→ **What is required**
In this exercise, every entry is to be copied exactly.

(Input data)

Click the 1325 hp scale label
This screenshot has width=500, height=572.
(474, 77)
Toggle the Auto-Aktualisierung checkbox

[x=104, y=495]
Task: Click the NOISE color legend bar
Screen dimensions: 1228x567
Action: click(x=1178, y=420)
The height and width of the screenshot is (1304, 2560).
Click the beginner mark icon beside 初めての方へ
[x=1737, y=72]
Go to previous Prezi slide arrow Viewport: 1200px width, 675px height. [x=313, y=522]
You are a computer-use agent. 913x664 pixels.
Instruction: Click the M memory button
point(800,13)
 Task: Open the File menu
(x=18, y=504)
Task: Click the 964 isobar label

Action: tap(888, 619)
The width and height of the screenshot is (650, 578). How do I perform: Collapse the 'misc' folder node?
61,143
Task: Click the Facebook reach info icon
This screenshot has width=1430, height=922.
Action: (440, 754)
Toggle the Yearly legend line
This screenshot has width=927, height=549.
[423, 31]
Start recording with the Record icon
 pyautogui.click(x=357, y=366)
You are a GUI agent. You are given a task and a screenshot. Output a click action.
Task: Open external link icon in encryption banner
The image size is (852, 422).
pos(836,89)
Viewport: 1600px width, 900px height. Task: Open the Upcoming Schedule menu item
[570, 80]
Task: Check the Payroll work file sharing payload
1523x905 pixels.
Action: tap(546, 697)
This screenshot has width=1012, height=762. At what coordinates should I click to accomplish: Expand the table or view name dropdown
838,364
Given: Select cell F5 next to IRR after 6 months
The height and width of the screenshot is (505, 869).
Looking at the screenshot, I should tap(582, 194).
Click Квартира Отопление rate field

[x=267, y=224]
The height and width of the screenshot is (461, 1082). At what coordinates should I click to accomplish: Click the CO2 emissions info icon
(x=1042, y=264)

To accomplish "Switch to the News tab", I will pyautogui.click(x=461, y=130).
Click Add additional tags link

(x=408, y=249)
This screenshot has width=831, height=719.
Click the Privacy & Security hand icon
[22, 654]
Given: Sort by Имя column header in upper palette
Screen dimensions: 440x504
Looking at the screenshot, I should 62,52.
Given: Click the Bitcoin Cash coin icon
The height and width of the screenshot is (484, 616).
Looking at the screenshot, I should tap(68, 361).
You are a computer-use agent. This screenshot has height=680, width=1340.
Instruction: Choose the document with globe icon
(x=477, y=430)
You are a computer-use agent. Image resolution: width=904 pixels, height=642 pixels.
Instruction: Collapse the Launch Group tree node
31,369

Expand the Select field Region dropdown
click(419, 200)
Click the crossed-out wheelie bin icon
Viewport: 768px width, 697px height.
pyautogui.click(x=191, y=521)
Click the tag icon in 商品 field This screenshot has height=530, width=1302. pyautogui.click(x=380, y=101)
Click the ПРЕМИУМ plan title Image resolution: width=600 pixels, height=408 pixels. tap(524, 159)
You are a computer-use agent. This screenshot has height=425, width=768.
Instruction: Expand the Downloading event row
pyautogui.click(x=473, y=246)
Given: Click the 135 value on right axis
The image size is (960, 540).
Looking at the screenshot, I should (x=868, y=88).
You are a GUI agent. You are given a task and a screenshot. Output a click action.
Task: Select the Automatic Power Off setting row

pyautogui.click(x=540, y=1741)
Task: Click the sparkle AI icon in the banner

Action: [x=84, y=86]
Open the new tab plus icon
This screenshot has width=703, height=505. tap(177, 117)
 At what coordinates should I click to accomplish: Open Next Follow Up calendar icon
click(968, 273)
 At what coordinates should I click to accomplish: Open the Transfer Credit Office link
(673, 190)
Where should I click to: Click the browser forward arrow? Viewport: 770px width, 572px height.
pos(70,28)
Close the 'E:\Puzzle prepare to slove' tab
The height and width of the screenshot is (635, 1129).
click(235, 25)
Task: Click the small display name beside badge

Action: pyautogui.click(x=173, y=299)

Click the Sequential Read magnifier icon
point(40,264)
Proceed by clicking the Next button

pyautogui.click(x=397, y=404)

(End Input data)

→ **Answer section**
Click the 1325 hp scale label
This screenshot has width=500, height=572.
(474, 77)
Toggle the Auto-Aktualisierung checkbox

[x=104, y=495]
Task: Click the NOISE color legend bar
Screen dimensions: 1228x567
Action: click(x=1178, y=420)
The height and width of the screenshot is (1304, 2560).
Click the beginner mark icon beside 初めての方へ
[x=1737, y=72]
Go to previous Prezi slide arrow Viewport: 1200px width, 675px height. [x=313, y=522]
You are a computer-use agent. 913x664 pixels.
Instruction: Click the M memory button
point(800,13)
 Task: Open the File menu
(x=18, y=504)
Task: Click the 964 isobar label

Action: tap(888, 619)
The width and height of the screenshot is (650, 578). How do I perform: Collapse the 'misc' folder node?
61,143
Task: Click the Facebook reach info icon
This screenshot has width=1430, height=922.
Action: (440, 754)
Toggle the Yearly legend line
This screenshot has width=927, height=549.
[423, 31]
Start recording with the Record icon
 pyautogui.click(x=357, y=366)
You are a GUI agent. You are given a task and a screenshot. Output a click action.
Task: Open external link icon in encryption banner
The image size is (852, 422).
pos(836,89)
Viewport: 1600px width, 900px height. Task: Open the Upcoming Schedule menu item
[570, 80]
Task: Check the Payroll work file sharing payload
1523x905 pixels.
Action: tap(546, 697)
This screenshot has width=1012, height=762. At what coordinates should I click to accomplish: Expand the table or view name dropdown
838,364
Given: Select cell F5 next to IRR after 6 months
The height and width of the screenshot is (505, 869).
Looking at the screenshot, I should tap(582, 194).
Click Квартира Отопление rate field

[x=267, y=224]
The height and width of the screenshot is (461, 1082). At what coordinates should I click to accomplish: Click the CO2 emissions info icon
(x=1042, y=264)

To accomplish "Switch to the News tab", I will pyautogui.click(x=461, y=130).
Click Add additional tags link

(x=408, y=249)
This screenshot has width=831, height=719.
Click the Privacy & Security hand icon
[22, 654]
Given: Sort by Имя column header in upper palette
Screen dimensions: 440x504
Looking at the screenshot, I should 62,52.
Given: Click the Bitcoin Cash coin icon
The height and width of the screenshot is (484, 616).
Looking at the screenshot, I should tap(68, 361).
You are a computer-use agent. This screenshot has height=680, width=1340.
Instruction: Choose the document with globe icon
(x=477, y=430)
You are a computer-use agent. Image resolution: width=904 pixels, height=642 pixels.
Instruction: Collapse the Launch Group tree node
31,369

Expand the Select field Region dropdown
click(419, 200)
Click the crossed-out wheelie bin icon
Viewport: 768px width, 697px height.
pyautogui.click(x=191, y=521)
Click the tag icon in 商品 field This screenshot has height=530, width=1302. pyautogui.click(x=380, y=101)
Click the ПРЕМИУМ plan title Image resolution: width=600 pixels, height=408 pixels. tap(524, 159)
You are a computer-use agent. This screenshot has height=425, width=768.
Instruction: Expand the Downloading event row
pyautogui.click(x=473, y=246)
Given: Click the 135 value on right axis
The image size is (960, 540).
Looking at the screenshot, I should (x=868, y=88).
You are a GUI agent. You are given a task and a screenshot. Output a click action.
Task: Select the Automatic Power Off setting row

pyautogui.click(x=540, y=1741)
Task: Click the sparkle AI icon in the banner

Action: [x=84, y=86]
Open the new tab plus icon
This screenshot has width=703, height=505. tap(177, 117)
 At what coordinates should I click to accomplish: Open Next Follow Up calendar icon
click(968, 273)
 At what coordinates should I click to accomplish: Open the Transfer Credit Office link
(673, 190)
Where should I click to: Click the browser forward arrow? Viewport: 770px width, 572px height.
pos(70,28)
Close the 'E:\Puzzle prepare to slove' tab
The height and width of the screenshot is (635, 1129).
click(235, 25)
Task: Click the small display name beside badge

Action: pyautogui.click(x=173, y=299)

Click the Sequential Read magnifier icon
point(40,264)
Proceed by clicking the Next button

pyautogui.click(x=397, y=404)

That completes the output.